Electron microscopy technologies such as staining, metal shadowing, and ultra-thin cell sections were the original methods to determine polysome structure. The development of cryo-electron microscopy techniques has allowed for increased resolution of the image, leading to a more precise method to determine structure. Different structural configurations of polyribosomes could reflect a variety in translation of mRNAs. An investigation of the ratio of polyribosomal shape elucidated that a high number of circular and zigzag polysomes were found after several rounds of translation. A longer period of translation caused the formation of densely packed 3-D helical polysomes. Different cells produce different structures of polysomes.

=== Prokaryotic ===
Bacterial polysomes have been found to form double-row structures. In this conformation, the ribosomes are contacting each other through smaller subunits. These double row structures generally have a "sinusoidal" (zigzag) or 3-D helical path. In the "sinusoidal" path, there are two types of contact between the small subunits- "top-to-top" or "top-to-bottom". In the 3-D helical path, only "top-to-top" contact is observed.

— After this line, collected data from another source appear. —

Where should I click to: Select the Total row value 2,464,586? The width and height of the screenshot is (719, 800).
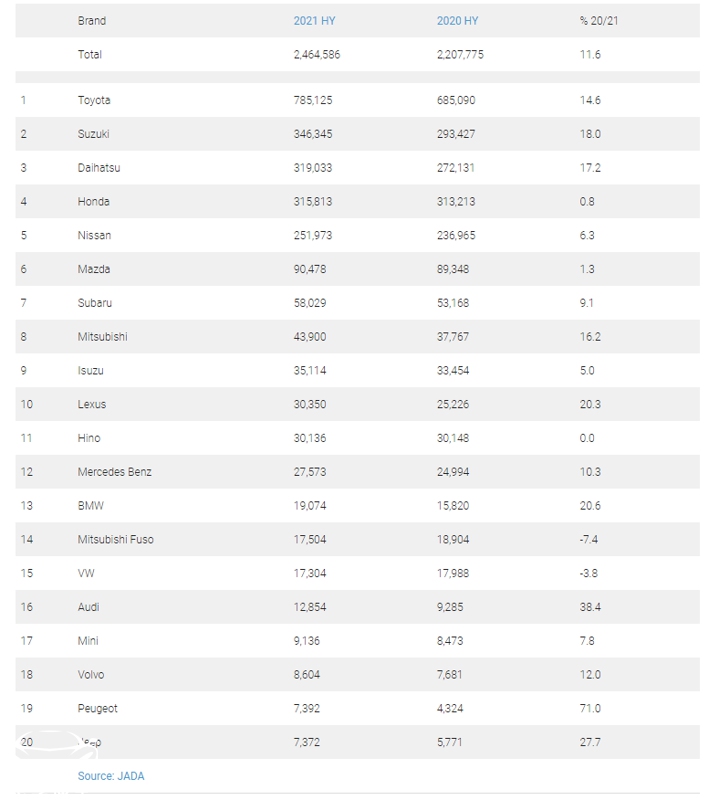[x=317, y=54]
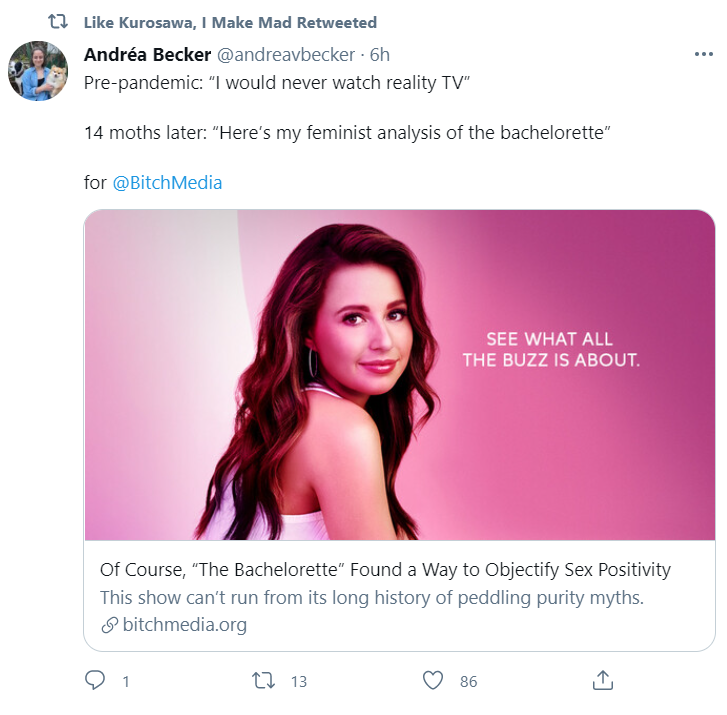Click the reply count 1
The width and height of the screenshot is (727, 715).
click(126, 681)
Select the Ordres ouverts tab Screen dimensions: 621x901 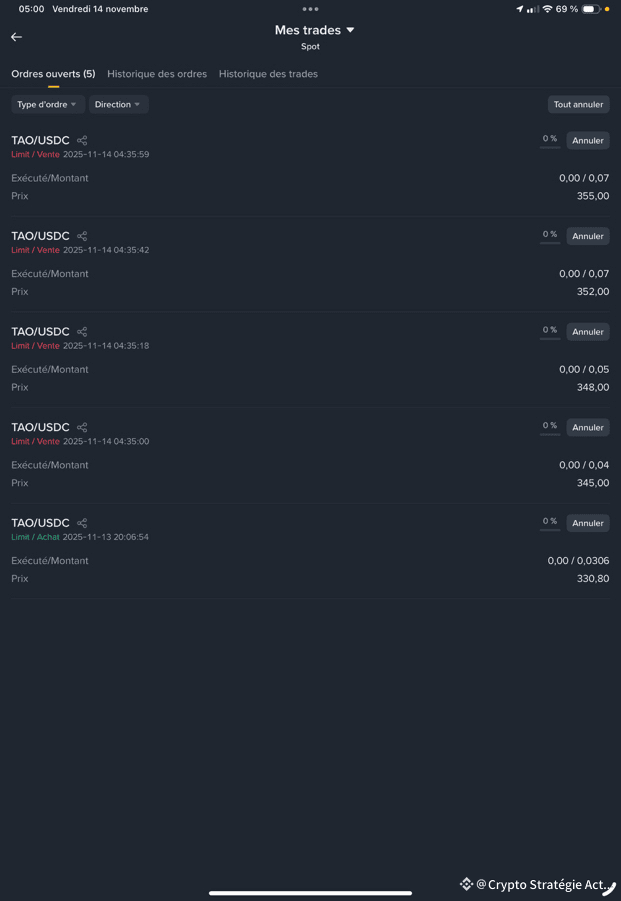click(53, 74)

Polysomes are present in archaea, but not much is known about the structure.

=== Eukaryotic ===

Studies have shown that eukaryotic polysomes exhibit linear configurations. Densely packed 3-D helices and planar double-row polysomes were found with variable packing including "top-to-top" contacts similar to prokaryotic polysomes. Eukaryotic 3-D polyribosomes are similar to prokaryotic 3-D polyribosomes in that they are "densely packed left-handed helices with four ribosomes per turn". This dense packing can determine their function as regulators of translation, with 3-D polyribosomes being found in sarcoma cells using fluorescence microscopy.

====In vitro====
Atomic force microscopy used in in vitro studies have shown that circular eukaryotic polysomes can be formed by free polyadenylated mRNA in the presence of initiation factor eIF4E bound to the 5' cap and PABP bound to the 3'-poly(A) tail. However, this interaction between cap and the poly(A)-tail mediated by a protein complex is not a unique way of circularizing polysomal mRNA. It has been found that topologically circular polyribosomes can be successfully formed in the translational system with mRNA with no cap and no poly(A) tail as well as a capped mRNA without a 3'-poly(A) tail.

=== Membrane-bound ===
Polyribosomes bound to membranes are restricted by a 2 dimensional space given by the membrane surface. The restriction of inter-ribosomal contacts causes a round-shape configuration that arranges ribosomes along the mRNA so that the entry and exit sites form a smooth pathway. Each ribosome is turned relative to the previous one, resembling a planar spiral.

== Profiling ==
Polysomal profiling is a technique that uses cycloheximide to arrest translation and a sucrose gradient to separate the resulting cell extract by centrifugation. Ribosome-associated mRNAs migrate faster than free mRNAs and polysome associated mRNAs migrate faster than ribosome associated mRNAs. Several peaks corresponding to mRNA are revealed by the measurement of total protein across the gradient. The corresponding mRNA is associated with increasing numbers of ribosomes as polysomes. The presence of mRNA across the gradient reveals the translation of the mRNA. Polysomal profiling is optimally applied to cultured cells and tissues to track the translational status of an identified mRNA as well as measure ribosome density. This technique has been used to compare the translational status of mRNAs in different cell types.

For example, polysomal profiling was used in a study to investigate the effect of vesicular stomatitis virus (VSV) in mammalian cells. The data from polysomal profiling showed that host mRNAs are outcompeted by viral mRNAs for polysomes, therefore decreasing the translation of host mRNA and increasing the translation of viral mRNA.